Fragmento del texto:
************
El siglo XXI nació, para la historia, el 11 de septiembre de 2001, mojón inicial para la «guerra contra el terrorismo» que permite a Estados Unidos atacar e intervenir en países que cree potencialmente peligrosos: Afganistán, Irak, Irán, Libia, Siria.

La posverdad nace por entonces, casi diríamos el día que George Bush decidió no creer a los veedores internacionales y afirmar que Irak tenía armas nucleares para justificar la invasión (marzo de 2003) Estos hechos que se inscriben en el larguísimo periplo histórico de enfrentamientos entre Oriente y Occidente, tienen como respuesta en los años siguientes, los atentados perpetrados por grupos radicalizados como el Estado islámico. Después de Nueva York, Londres, Madrid, Paris, Niza, Estocolmo, Bruselas, Marsella, estos ataques han generado nuevos miedos, nuevas xenofobias y nuevas formas del cinismo.

Antes de los ataques del 11 de septiembre Bin Laden dijo: «¡Tengan miedo!». Y después se instauró el terror a sufrir un atentado, «un nuevo miedo», que afecta la vida diaria de muchos sujetos en el planeta.
************
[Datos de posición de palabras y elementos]
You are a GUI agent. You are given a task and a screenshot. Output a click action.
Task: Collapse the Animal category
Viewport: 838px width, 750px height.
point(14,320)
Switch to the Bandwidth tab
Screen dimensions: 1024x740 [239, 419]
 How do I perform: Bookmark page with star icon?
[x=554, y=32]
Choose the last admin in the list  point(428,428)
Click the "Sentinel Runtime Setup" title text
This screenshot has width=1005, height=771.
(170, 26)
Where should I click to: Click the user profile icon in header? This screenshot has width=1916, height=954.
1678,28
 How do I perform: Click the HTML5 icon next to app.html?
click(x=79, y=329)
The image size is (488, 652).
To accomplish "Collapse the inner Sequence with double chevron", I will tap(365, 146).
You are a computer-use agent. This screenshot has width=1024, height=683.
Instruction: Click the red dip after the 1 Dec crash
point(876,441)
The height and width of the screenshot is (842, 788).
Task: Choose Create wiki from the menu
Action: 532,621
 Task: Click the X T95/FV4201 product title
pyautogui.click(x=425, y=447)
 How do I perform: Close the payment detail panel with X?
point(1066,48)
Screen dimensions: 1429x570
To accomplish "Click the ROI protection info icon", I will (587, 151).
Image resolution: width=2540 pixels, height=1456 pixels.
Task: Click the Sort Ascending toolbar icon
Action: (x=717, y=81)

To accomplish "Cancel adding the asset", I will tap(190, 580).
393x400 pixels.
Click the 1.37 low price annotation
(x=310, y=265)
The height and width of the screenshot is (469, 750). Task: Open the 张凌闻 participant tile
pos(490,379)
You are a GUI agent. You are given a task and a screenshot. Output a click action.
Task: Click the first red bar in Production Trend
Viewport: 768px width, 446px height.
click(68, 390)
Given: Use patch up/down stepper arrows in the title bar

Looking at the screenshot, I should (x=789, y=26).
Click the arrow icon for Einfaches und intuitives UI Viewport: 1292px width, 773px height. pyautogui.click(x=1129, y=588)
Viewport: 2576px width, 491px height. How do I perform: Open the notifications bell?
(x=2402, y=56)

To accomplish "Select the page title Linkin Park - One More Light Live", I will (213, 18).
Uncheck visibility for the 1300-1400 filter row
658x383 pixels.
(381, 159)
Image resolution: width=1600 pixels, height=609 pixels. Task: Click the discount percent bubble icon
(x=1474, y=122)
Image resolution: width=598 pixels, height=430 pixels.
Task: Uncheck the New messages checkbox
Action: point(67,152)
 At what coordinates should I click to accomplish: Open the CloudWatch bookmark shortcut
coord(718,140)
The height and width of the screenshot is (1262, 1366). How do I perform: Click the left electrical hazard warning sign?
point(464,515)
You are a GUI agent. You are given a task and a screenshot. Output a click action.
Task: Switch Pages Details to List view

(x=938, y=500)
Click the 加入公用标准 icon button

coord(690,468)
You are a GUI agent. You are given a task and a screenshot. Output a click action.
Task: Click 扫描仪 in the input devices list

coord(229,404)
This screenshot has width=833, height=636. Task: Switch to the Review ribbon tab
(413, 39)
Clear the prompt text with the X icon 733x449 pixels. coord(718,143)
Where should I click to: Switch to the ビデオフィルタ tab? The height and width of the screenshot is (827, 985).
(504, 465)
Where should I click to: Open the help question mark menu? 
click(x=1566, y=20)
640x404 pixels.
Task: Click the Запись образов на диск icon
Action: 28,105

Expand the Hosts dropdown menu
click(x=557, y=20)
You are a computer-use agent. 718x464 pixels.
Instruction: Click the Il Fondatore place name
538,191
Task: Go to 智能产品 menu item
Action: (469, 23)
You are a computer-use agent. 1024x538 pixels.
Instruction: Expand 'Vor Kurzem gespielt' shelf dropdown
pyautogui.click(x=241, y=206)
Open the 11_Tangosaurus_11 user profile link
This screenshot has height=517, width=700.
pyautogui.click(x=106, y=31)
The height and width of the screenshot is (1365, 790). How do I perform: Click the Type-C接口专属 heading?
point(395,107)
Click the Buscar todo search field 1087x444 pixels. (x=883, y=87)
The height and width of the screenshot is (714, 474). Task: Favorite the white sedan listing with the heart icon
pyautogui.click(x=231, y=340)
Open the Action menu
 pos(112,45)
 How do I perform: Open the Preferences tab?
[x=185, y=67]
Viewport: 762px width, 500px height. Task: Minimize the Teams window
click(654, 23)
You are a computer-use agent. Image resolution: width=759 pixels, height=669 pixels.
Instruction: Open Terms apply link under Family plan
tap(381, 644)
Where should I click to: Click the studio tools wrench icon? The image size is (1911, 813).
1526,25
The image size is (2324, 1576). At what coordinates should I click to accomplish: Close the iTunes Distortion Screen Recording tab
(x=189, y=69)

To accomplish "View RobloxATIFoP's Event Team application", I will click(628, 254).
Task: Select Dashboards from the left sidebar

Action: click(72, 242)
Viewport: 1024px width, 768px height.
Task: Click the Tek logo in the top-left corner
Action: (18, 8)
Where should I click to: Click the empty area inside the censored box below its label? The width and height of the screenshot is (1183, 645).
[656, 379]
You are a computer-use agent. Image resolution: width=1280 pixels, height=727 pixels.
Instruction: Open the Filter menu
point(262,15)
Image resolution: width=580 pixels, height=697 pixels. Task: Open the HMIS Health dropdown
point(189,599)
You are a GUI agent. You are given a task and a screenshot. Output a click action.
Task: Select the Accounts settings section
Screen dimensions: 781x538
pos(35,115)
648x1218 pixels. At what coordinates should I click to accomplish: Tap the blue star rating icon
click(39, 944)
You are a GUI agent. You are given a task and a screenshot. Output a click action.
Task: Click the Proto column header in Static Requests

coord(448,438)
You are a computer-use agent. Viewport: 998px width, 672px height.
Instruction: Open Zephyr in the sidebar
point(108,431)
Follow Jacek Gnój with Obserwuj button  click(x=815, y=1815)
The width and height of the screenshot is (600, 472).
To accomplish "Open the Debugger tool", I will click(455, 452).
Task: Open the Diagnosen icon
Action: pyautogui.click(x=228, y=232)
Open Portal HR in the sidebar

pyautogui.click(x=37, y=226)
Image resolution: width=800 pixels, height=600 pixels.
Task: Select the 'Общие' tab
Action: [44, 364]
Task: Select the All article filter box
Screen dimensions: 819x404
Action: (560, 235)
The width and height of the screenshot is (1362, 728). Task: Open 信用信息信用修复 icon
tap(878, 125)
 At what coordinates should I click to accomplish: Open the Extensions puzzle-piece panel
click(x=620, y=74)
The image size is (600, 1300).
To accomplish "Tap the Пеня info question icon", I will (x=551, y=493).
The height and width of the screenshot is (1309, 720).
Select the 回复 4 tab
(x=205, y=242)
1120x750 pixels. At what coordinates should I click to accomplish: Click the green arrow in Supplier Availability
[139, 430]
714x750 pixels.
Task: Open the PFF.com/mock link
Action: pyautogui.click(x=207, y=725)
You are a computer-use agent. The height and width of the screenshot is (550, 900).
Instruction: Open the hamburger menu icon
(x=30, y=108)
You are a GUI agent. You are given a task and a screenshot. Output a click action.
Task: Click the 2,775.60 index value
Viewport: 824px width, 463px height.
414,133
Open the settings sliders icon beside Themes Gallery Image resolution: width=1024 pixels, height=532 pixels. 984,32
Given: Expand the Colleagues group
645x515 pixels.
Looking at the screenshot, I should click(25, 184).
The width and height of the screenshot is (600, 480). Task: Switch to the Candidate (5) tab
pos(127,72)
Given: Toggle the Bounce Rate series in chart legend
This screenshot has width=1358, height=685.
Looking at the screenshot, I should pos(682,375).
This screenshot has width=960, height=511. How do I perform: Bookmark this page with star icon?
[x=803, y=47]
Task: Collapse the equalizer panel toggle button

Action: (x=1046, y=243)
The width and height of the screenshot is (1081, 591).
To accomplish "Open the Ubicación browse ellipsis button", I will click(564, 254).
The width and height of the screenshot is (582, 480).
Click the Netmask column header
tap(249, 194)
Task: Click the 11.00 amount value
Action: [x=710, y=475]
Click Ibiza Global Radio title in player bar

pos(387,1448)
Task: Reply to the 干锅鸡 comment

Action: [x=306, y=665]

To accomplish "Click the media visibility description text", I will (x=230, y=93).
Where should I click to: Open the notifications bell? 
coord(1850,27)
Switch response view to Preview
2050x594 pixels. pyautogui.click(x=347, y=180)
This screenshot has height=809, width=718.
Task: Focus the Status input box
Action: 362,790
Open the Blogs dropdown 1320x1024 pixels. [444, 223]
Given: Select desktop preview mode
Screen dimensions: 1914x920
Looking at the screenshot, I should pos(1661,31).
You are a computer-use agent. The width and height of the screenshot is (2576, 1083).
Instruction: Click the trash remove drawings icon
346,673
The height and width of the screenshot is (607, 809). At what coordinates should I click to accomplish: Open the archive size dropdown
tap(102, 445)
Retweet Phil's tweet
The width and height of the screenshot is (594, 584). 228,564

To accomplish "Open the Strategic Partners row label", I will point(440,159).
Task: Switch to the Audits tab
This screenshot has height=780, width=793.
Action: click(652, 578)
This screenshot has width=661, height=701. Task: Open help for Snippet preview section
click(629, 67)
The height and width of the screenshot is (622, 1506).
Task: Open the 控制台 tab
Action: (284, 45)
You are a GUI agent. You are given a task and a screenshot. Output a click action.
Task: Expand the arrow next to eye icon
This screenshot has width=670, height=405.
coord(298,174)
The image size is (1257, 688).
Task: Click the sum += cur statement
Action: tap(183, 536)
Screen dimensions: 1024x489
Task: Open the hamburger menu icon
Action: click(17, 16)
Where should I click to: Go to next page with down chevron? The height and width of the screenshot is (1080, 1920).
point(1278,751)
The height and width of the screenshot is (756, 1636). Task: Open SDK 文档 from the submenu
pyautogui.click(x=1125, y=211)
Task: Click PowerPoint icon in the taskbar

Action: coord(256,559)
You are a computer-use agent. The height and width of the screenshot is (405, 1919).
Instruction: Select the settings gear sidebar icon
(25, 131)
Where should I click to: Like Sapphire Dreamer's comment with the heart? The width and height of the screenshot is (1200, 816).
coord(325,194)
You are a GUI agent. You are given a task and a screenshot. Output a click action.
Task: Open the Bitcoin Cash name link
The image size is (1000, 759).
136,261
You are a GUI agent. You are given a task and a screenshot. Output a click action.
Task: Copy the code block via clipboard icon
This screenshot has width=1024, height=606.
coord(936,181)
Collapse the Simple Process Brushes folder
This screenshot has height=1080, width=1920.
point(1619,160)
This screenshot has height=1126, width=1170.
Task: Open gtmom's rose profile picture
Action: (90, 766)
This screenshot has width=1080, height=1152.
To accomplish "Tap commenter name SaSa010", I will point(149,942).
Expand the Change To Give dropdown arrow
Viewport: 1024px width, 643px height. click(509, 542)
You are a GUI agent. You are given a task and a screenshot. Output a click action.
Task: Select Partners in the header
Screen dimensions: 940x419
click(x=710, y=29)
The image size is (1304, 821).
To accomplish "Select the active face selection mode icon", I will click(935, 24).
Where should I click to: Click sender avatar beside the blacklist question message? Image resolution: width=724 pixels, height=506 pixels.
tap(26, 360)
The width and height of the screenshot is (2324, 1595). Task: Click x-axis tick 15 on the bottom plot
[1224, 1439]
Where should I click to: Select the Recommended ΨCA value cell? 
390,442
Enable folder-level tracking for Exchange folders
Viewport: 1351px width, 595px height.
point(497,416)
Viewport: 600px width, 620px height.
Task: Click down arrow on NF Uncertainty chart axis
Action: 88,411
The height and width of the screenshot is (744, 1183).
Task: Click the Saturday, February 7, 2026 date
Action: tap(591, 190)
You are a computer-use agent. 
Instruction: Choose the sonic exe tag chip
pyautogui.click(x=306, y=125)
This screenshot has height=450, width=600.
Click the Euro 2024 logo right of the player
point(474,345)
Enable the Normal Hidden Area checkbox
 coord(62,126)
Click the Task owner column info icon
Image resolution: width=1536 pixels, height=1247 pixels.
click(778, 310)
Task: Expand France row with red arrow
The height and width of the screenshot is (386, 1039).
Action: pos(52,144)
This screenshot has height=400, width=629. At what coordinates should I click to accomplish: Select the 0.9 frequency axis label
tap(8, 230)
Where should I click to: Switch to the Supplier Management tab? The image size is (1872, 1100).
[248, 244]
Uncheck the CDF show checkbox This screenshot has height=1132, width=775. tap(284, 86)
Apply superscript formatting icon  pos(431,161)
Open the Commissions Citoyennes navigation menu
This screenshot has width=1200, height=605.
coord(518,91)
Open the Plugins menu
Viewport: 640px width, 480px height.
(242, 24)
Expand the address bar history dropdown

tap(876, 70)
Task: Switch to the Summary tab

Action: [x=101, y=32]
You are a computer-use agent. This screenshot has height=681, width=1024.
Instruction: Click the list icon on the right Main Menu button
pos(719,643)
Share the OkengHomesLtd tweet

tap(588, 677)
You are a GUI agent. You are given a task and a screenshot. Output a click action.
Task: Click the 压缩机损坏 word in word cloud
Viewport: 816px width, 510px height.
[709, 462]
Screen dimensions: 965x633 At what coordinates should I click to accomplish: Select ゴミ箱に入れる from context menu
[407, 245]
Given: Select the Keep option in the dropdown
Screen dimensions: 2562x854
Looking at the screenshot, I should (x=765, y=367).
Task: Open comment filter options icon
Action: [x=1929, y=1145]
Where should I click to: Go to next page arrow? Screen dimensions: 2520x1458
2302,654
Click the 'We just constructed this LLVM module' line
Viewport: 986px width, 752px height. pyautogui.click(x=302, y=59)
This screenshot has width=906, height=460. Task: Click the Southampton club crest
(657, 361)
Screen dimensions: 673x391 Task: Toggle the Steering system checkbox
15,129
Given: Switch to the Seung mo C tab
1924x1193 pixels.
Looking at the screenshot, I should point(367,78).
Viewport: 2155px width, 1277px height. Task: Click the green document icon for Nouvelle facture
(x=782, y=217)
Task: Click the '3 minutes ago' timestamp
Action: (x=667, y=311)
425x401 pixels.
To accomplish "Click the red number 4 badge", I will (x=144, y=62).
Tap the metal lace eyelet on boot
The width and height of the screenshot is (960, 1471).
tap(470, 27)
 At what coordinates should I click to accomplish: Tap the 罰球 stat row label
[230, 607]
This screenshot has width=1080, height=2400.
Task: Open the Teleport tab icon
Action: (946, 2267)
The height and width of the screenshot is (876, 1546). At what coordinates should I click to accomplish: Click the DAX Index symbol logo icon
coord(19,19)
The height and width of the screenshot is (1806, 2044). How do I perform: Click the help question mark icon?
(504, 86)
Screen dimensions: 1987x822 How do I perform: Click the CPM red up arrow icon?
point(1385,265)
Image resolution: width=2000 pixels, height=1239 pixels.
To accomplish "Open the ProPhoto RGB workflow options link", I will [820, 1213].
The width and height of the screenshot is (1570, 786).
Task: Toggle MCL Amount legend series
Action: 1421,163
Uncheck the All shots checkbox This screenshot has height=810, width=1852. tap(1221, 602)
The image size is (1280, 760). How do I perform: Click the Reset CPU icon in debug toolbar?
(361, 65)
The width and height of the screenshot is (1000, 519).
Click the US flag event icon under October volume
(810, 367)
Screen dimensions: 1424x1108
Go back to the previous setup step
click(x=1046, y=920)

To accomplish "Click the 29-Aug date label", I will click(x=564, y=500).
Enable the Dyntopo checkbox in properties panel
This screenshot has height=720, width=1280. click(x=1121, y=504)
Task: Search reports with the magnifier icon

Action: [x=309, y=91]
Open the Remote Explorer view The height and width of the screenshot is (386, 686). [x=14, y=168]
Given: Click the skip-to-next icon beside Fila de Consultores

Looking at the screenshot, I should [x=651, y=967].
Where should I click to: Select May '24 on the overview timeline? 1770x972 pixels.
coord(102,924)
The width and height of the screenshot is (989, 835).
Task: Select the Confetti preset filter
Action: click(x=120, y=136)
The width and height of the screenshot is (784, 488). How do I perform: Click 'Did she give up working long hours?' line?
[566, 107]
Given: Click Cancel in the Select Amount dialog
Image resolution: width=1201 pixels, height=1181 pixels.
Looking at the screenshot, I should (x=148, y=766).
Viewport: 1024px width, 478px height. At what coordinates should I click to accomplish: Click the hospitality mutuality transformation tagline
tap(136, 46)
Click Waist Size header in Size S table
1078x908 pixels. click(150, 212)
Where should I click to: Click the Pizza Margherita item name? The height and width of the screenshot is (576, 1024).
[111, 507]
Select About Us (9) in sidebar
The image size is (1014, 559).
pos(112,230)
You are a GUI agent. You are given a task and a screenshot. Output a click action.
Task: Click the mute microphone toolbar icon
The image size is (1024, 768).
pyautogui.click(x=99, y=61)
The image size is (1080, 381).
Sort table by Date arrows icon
************
Ejercicio propuesto:
Transcribe sin ningún cambio el pasaje del fragmento sobre la posverdad que comienza con las palabras que contienen "La posverdad nace" y concluye con "en el planeta.". El listado procede de una fuente distinta.

Tarea resuelta:
La posverdad nace por entonces, casi diríamos el día que George Bush decidió no creer a los veedores internacionales y afirmar que Irak tenía armas nucleares para justificar la invasión (marzo de 2003) Estos hechos que se inscriben en el larguísimo periplo histórico de enfrentamientos entre Oriente y Occidente, tienen como respuesta en los años siguientes, los atentados perpetrados por grupos radicalizados como el Estado islámico. Después de Nueva York, Londres, Madrid, Paris, Niza, Estocolmo, Bruselas, Marsella, estos ataques han generado nuevos miedos, nuevas xenofobias y nuevas formas del cinismo.

Antes de los ataques del 11 de septiembre Bin Laden dijo: «¡Tengan miedo!». Y después se instauró el terror a sufrir un atentado, «un nuevo miedo», que afecta la vida diaria de muchos sujetos en el planeta.